» **Required work**:
Rewrite as a numbered list the lines of the records from the line containing "The image size" up to and including the last line of the records, omitting blank lines and leaving the pictures out of your answer.

» **Data listing**:

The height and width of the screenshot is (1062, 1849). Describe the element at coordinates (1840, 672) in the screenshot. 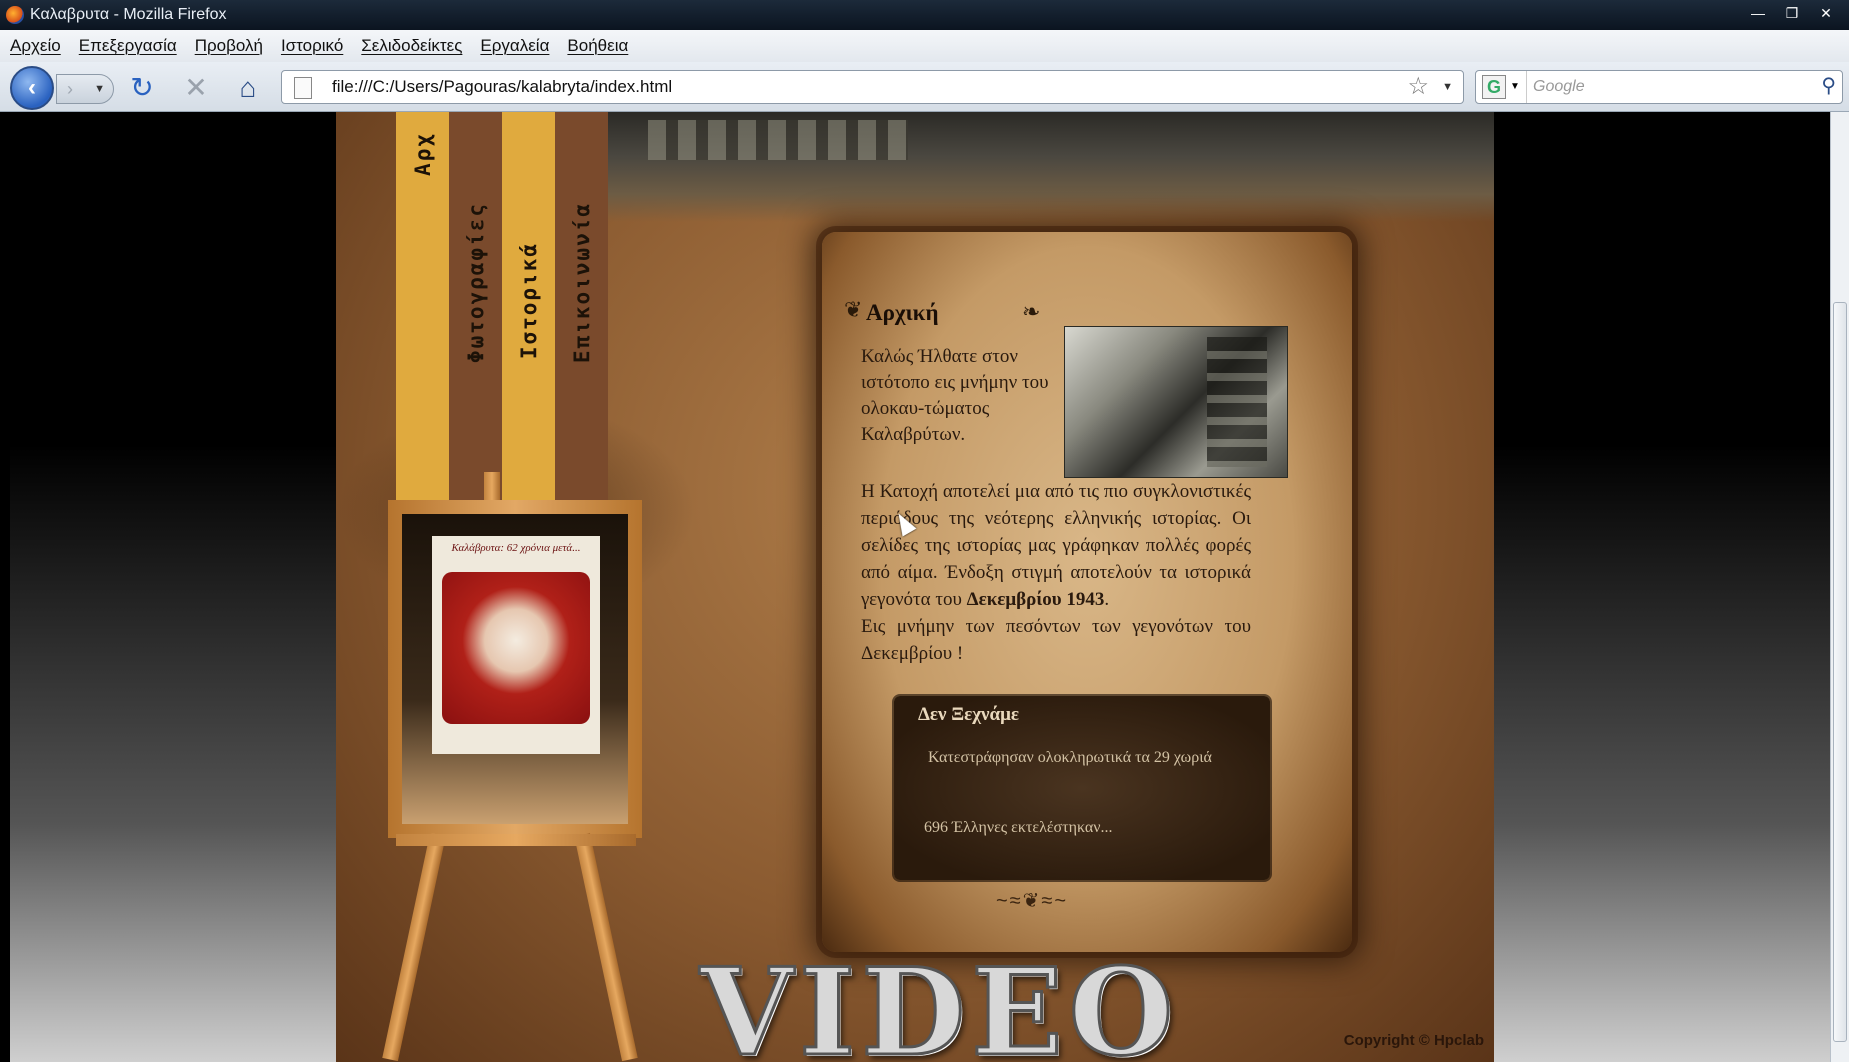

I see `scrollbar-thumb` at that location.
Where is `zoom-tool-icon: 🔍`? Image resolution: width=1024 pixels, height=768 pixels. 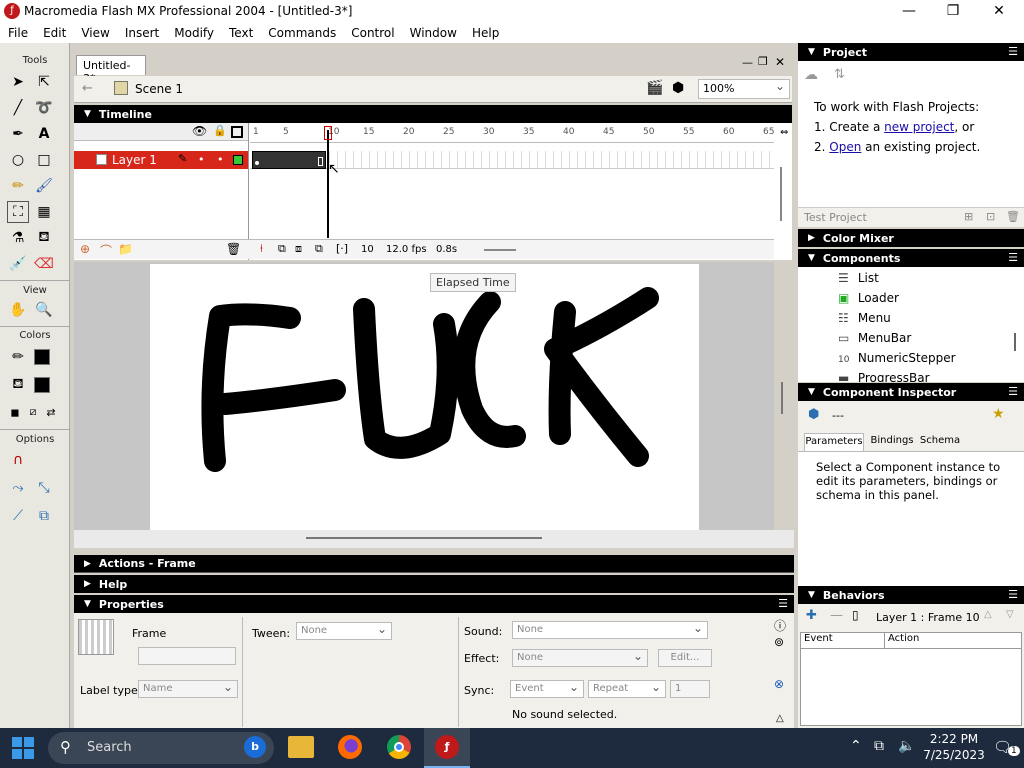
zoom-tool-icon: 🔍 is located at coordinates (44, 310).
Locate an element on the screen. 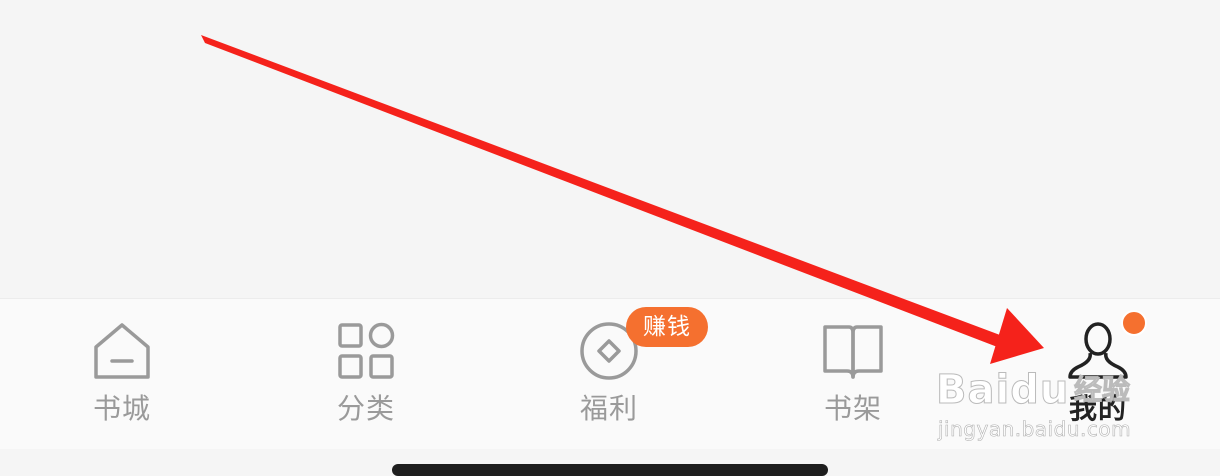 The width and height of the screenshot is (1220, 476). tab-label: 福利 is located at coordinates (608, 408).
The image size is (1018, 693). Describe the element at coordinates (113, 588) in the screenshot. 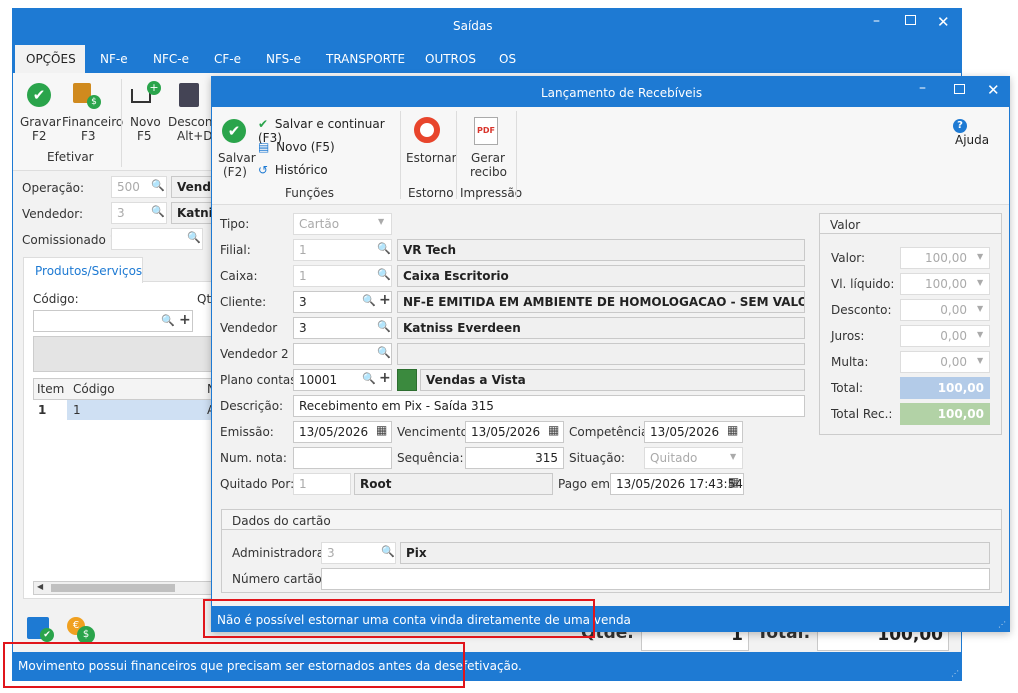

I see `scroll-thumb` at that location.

» **Written reply**:
1. The image size is (1018, 693). Describe the element at coordinates (113, 588) in the screenshot. 
2. I see `scroll-thumb` at that location.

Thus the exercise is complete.